アフリカで長年ゾウの研究を続けている酪農学園大学の中村千秋特任教授が24日、苫小牧総合経済高校で生物を選択科目にする3年生5人に特別授業を行った。自身の研究や野生動物と現地住民が共存するための支援活動について語った。生徒の質問にも気さくに応じた。
中村さんは約30年前に単身ケニアに赴き、ゾウの研究を始めた。かつては動物に興味はなく、「みんな同じ」を良いとしがちな国内の風潮に反発し「自由を求めてアフリカに行った」と明かした。
現在はNPO法人サラマンドフの会の理事長も務め、ゾウをはじめとする大型野生動物と人類の共存を目指して活動している。

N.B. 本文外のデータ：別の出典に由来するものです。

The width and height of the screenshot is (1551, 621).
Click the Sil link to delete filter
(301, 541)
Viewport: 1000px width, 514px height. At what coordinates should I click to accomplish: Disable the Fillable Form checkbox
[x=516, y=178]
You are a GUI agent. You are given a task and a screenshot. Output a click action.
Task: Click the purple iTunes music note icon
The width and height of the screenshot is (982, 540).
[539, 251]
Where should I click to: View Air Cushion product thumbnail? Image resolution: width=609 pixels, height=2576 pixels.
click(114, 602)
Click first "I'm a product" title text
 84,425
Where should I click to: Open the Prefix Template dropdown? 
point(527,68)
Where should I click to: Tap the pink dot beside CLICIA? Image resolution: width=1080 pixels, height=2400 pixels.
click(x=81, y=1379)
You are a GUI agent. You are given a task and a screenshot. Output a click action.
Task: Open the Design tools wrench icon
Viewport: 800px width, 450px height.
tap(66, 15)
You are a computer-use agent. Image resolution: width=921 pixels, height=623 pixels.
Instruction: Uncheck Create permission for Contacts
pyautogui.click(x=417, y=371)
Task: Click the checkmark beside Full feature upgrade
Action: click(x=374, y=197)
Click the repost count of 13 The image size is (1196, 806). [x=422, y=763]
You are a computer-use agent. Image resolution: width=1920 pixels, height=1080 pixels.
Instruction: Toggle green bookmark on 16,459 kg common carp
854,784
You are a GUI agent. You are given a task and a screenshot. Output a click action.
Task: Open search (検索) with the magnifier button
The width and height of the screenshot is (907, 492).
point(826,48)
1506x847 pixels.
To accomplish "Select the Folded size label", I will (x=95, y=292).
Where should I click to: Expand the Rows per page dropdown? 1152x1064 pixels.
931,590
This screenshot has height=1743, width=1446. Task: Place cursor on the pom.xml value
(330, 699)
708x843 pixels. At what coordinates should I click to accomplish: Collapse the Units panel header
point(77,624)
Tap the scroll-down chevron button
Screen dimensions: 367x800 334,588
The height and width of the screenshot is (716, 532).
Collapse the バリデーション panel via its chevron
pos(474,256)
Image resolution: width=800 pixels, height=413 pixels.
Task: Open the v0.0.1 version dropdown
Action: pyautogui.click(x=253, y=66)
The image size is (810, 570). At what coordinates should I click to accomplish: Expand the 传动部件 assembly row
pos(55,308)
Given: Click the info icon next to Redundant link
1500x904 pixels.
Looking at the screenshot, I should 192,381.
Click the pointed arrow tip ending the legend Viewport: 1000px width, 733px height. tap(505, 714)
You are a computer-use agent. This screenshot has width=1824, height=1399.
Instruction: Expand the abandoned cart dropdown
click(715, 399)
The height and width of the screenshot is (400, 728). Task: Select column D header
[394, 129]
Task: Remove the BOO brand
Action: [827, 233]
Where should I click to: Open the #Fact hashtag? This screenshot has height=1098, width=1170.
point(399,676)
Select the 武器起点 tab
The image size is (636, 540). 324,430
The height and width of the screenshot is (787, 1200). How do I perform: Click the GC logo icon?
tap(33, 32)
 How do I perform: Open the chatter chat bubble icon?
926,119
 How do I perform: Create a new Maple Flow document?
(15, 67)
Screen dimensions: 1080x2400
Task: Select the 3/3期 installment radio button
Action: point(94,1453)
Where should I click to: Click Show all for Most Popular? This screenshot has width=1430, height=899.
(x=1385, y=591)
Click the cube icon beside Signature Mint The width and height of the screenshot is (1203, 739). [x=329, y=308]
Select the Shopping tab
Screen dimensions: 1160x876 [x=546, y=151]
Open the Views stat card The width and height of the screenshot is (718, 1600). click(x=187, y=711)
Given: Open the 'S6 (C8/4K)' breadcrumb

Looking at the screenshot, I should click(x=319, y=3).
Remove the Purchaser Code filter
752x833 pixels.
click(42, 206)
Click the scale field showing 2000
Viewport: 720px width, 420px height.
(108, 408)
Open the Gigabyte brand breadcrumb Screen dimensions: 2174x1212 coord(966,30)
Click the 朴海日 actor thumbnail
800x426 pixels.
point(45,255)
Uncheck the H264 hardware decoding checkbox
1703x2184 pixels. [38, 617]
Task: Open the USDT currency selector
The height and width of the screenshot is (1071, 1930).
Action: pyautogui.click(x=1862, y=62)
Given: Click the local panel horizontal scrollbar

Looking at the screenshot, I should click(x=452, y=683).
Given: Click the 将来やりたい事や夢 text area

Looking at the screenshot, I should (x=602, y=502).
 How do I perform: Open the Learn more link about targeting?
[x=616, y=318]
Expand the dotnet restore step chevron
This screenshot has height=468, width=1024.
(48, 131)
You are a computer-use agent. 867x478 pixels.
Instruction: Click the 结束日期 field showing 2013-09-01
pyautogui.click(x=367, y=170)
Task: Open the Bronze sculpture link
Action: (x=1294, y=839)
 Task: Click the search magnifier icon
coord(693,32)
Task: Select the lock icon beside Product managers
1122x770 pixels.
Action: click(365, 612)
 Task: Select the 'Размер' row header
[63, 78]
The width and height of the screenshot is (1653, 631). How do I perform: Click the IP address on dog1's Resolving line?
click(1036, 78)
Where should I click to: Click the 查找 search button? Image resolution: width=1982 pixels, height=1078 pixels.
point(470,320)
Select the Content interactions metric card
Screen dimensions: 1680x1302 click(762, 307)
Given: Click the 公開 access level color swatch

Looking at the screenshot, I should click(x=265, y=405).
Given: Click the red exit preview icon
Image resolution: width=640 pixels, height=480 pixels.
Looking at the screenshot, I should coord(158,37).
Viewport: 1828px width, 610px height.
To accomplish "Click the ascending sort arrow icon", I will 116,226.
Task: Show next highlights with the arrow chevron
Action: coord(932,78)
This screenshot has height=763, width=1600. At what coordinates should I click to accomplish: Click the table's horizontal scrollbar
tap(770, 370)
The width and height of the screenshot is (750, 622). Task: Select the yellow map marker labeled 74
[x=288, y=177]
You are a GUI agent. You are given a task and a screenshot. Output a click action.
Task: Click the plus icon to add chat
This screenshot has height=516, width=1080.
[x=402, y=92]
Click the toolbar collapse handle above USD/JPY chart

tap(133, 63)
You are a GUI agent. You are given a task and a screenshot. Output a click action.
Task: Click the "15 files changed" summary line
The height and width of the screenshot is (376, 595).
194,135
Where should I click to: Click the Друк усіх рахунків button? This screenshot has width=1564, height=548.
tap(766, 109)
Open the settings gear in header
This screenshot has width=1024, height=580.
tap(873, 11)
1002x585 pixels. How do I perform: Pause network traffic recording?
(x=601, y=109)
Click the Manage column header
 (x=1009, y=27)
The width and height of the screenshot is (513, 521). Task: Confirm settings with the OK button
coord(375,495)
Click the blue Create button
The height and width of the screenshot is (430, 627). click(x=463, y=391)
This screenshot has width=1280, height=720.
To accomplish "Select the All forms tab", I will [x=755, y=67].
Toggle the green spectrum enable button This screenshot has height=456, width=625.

同法人の発足経緯については「地域住民はゾウを恐れている。襲われるトラブルもあり、野生動物にとって人は仲間になるのかという視点から解決策を考えようとした」と説明した。
拠点とするケニア以外に活動場所を広げる考えを生徒が問うと、「現地スタッフとの信頼関係を築くことが大事な活動。家族のような関係になるには最低でも5年はかかる」と難しさを伝え、「次は皆さんに頑張ってもらいたい。アフリカにぜひ来て」と呼び掛けた。
授業は、中村さんと同校の生物教師吉沼利晃さんが長年交流していた縁で実現した。草野侑茉さん(17)は「現地の人がゾウを怖がっていた話が意外だった。知らなかった話をたくさん聞けた」とアフリカへの関心を深めていた。